La survivance, cette forme particulière de relation à la disparition, est une affaire intensément politique. C’est cette conscience que Vincent Dieutre achève au cours de sa carrière cinématographique. C’est ainsi qu’il arrive à tourner son dernier film, le très beau Orlando Ferito (2015), où la pensée de Georges Didi-Huberman 4 est convoquée à éclairer cette intelligence souterraine qui alimente toute son expérience documentaire. Face à l’insoutenable constat de la perte historique, la catastrophe de l’Ange benjaminien 5 et la loi inéluctable du Pouvoir (selon Pasolini et Agamben), le philosophe français nous propose le refus obstiné du désespoir et la recherche méticuleuse des « lucioles ». Contre tout pessimisme absolu, les lucioles seraient les éclats lumineux de vie de tout ce qui résiste, insiste et s’obstine – malgré tout, malgré l’effacement, malgré le présent… Les lucioles, c’est ce qui survit, ce qu’on ne peut repérer que par une quête attentive après un travail de soustraction et réduction qui puisse redonner une certaine visibilité à leur faible bien qu’inébranlable lueur. Au documentaire est confié une telle tâche : montrer ce qui survit. Des gestes, des formes de vie, des discours…

Après le cinéma…

Mais est-il possible de faire encore du cinéma documentaire, ou du cinéma tout court, selon les formes que la tradition nous a confié ? C’est la question que le travail de Vincent Dieutre se pose et nous pose. A partir du constat presque irréfutable que le monde audiovisuel contemporain a tellement changé le statut des images et, par conséquent, du discours cinématographique qu’il ne serait plus possible de concevoir et construire des films « classiques ». L’avènement de la télévision, des pratiques vidéo, de la technologie numérique, des images des amateurs a complètement bouleversé le contexte médial et culturel tout en affectant profondément (de manière plus ou moins directe) le travail cinématographique et sa relation référentielle avec le réel. Le cinéma selon son acception traditionnelle serait donc désormais perdu, une affaire du passé. Faut-il le défendre à tout prix ? Ou faut-il plutôt (telle serait la pensée de Vincent Dieutre) essayer d’articuler une nouvelle forme d’expérience cinématographique, après le cinéma ?

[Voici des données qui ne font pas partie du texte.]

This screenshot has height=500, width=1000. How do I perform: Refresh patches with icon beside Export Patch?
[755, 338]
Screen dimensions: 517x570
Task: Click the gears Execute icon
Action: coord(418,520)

Il y a quelques années, Dieutre essayait d’installer son travail à l’intérieur d’une zone hybride et instable où les catégories passées ne seraient plus actives. Il appelait cette zone de recherche créative, suivant le cinéma « traditionnel », le « tiers-cinéma 6 » : une zone intermédiaire (où il habiterait avec ses mythes, comme Chantal Akerman ou Naomi Kawase) qui refuserait toute opposition rigide entre politique et privé, documentaire et fiction, expérimental et commercial… Les films du tiers-cinéma essayent donc de répondre à cette question incontournable par tous les cinéastes contemporains : comment faire du cinéma après la « perte » du cinéma ? Ou aussi, comment penser le réel après la perte de son constat (documentaire) analogique ?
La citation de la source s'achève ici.